I know this might sound wacky, but what evidence is there that low interest rates cause inflation and expand economic activity is all cases? Maybe, just maybe, there is a difference between lowering interest rates from 7% to 5%, and lowering them from 4% to 0.25%, or that the outcome of an interest rate cut may depend on what happened before it occurred? It seems rather silly to me to assume that the system will respond in the same way to ZIRP the second or third or fourth time it is imposed as it did the first, analogous to a cortisone shot. By the third or fourth shot the effect is not nearly so magical as the first.

The house I bought in Stockton California in December 2002 now has a market value of half what I paid.
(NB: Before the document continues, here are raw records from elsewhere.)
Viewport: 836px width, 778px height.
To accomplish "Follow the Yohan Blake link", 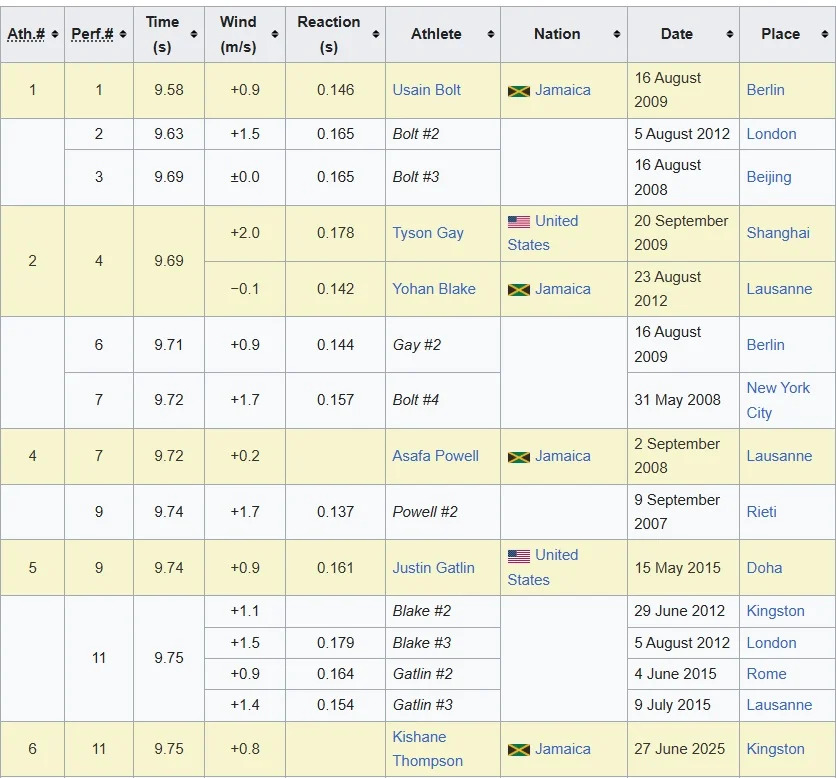I will tap(434, 288).
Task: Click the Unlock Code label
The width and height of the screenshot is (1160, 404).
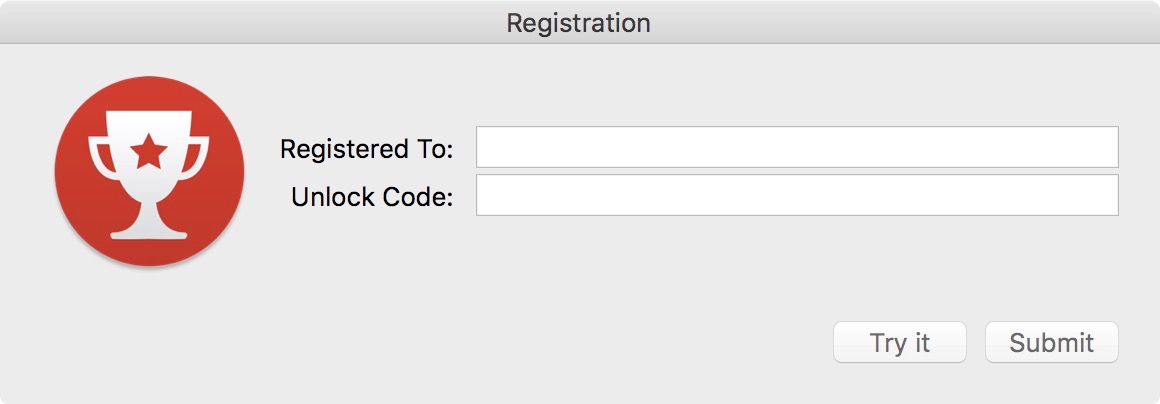Action: coord(372,197)
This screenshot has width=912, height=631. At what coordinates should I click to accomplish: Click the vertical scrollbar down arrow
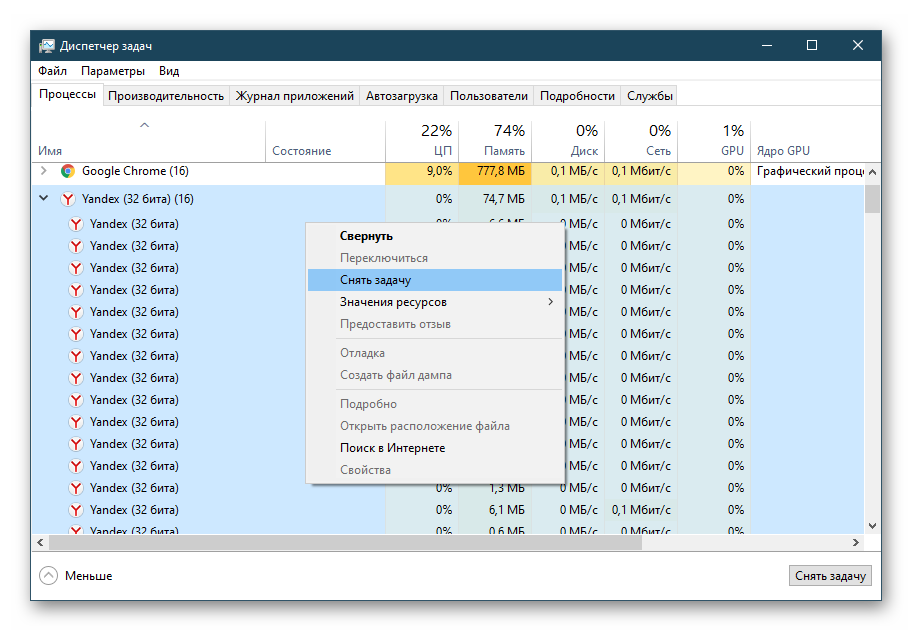pyautogui.click(x=873, y=525)
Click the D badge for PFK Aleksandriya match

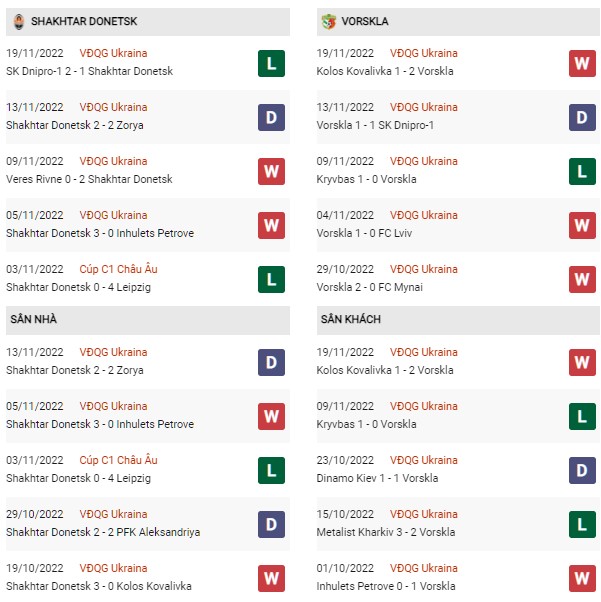coord(271,524)
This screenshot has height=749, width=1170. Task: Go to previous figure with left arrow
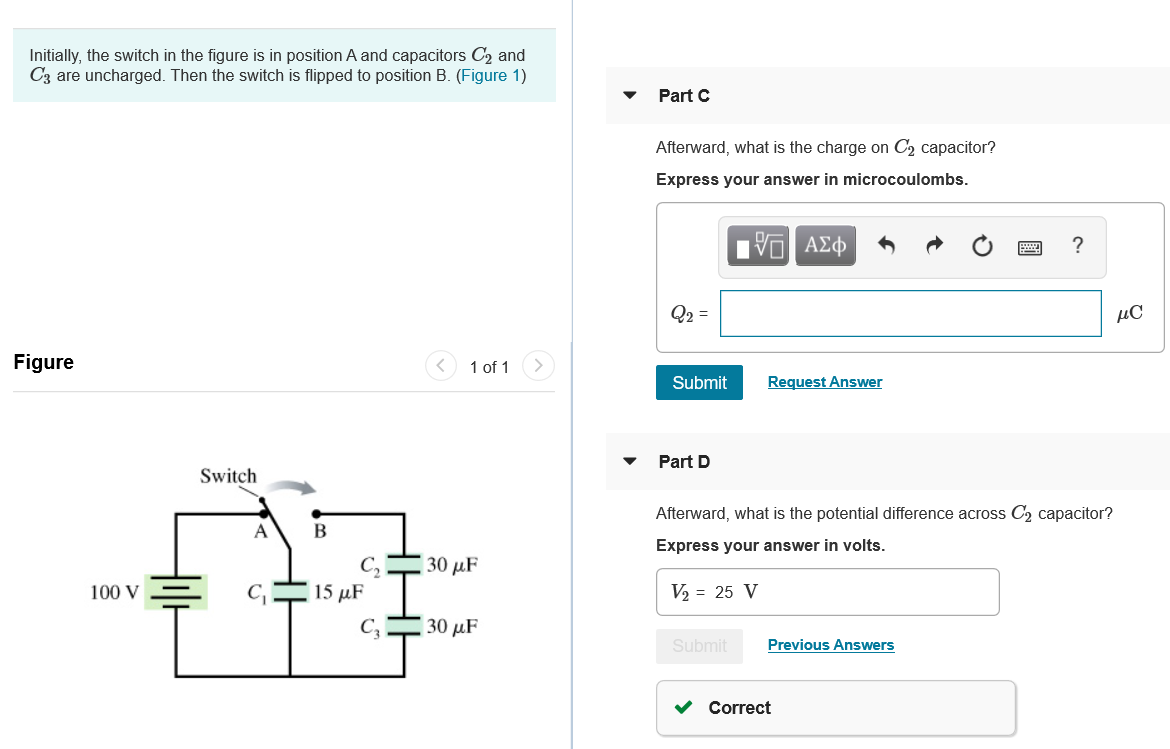tap(440, 366)
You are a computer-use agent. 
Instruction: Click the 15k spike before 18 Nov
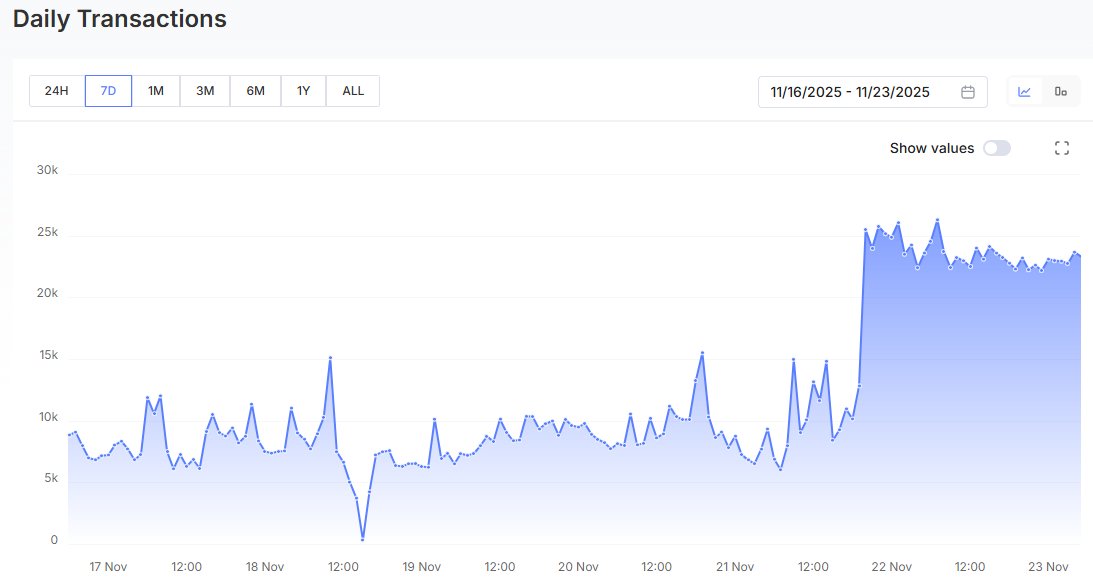(330, 357)
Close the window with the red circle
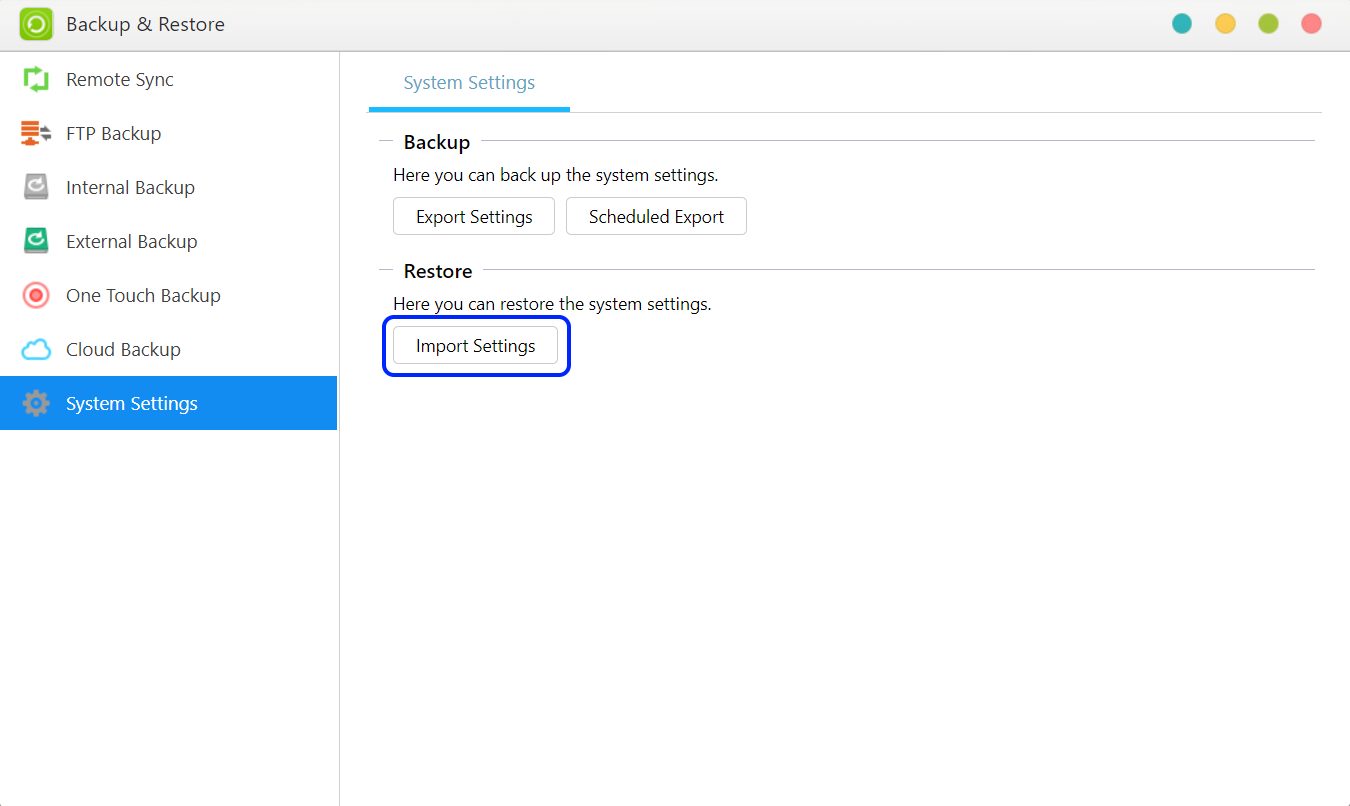The image size is (1350, 806). tap(1311, 24)
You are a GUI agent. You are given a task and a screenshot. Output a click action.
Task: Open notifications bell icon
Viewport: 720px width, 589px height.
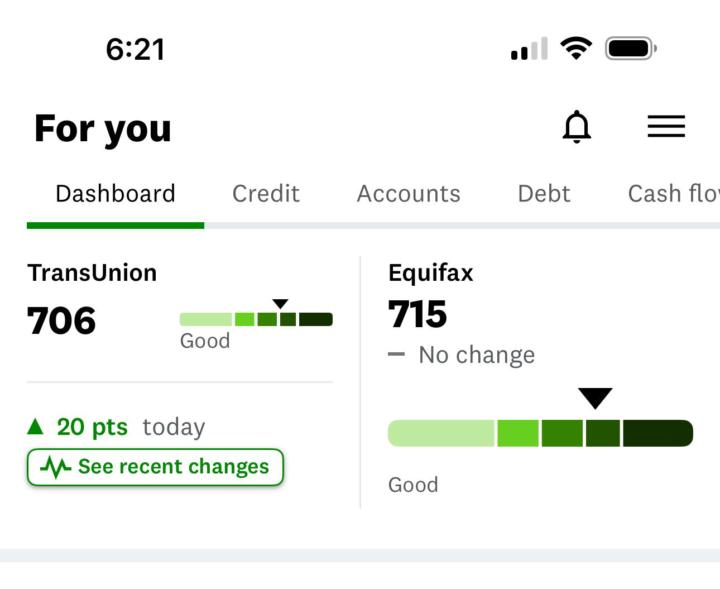[577, 127]
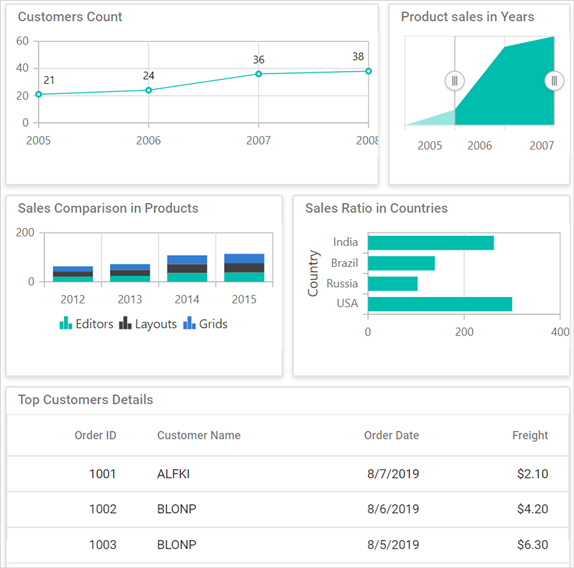
Task: Click the Brazil bar in country chart
Action: [x=402, y=263]
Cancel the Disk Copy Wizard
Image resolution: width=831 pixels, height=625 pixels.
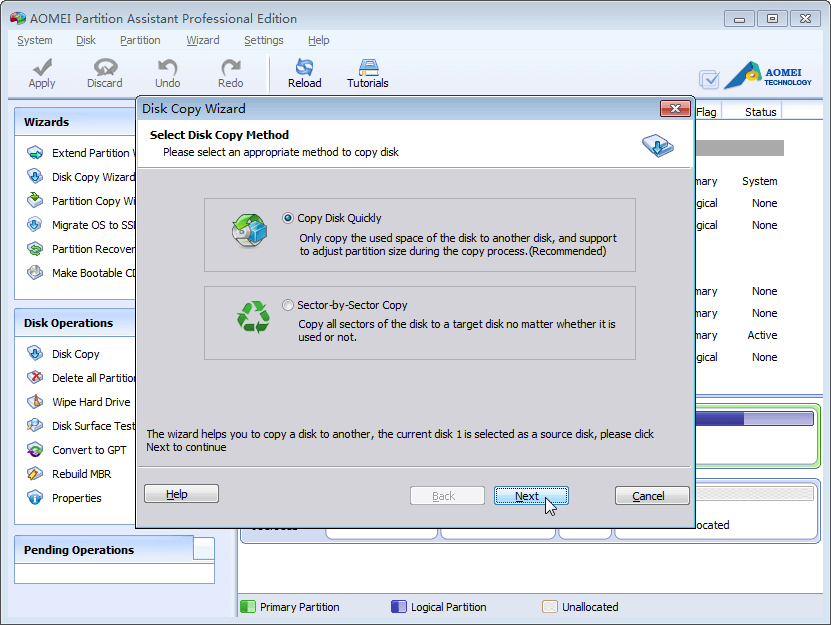[x=652, y=495]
Stick that on your graph.

Perhaps Canada has not had the same problems as the US due to the fact that you must prove your are employed and have a down payment before getting a mortgage. Also, you cannot walk away from your morgage without claiming bankruptcy.

A lot to respond to. Amazing what can happen when the power is out from the snow. In order:

(1) Anon--Both US and Canadian indices go up in the early '00s, but the US goes up at a much faster rate, especially starting in 2004.

(2) David Pearson claims the analysis is superficial. Fair. This wasn't meant to be the end-all explanation. Rather it was just meant to present a data point that doesn't fit comfortably with the monetary policy story. The second-order effects story is a much more convincing story, but notice that it isn't really a monetary policy story. It is a corporate returns story and a regulatory story. Monetary policy ceases to be the proximate cause of the crisis. Perhaps it still remains a but for cause, but there are several of those.

The Greenspan "put" story is also ultimately a regulatory story, not a monetary policy story. The only way that CW, Ameriquest, etc. were able to keep up origination volume after the refi boom was to adopt exotic products that were designed for frequent refinancings and to lower their underwriting standards. Permitting either of these was a regulatory failure, both in terms of financial institution safety-and-soundness, and in terms of consumer protection.

(3) John: There might well be another asset bubble that happened in Canada. But we'd still have to explain why it didn't happen in the Canadian mortgage market.

I disagree with your point about ARMs. When rates are as low as they were in 2001-2003, the only way they are going to go is up. In those circumstances, a FRM makes much more sense. Maybe you think you'll grab low rates for a couple of years with an ARM and then refi into a FRM when values go up, but I don't think that's the explanation of the growth of ARM share in this period. The swelling of ARMs was not from traditional ARMs (e.g., 7/1 ARMs), but from new hybrid ARMS and pay-option ARMs. The trick with these was the low, _fixed_ teaser period, often at a below market rate. I don't think Canada saw these instruments. The popularity of these instruments for mortgage banks was because they were perfect for an originate-to-distribute model. Hybrid ARMs are designed to be refinanced--another chance to pocket fees.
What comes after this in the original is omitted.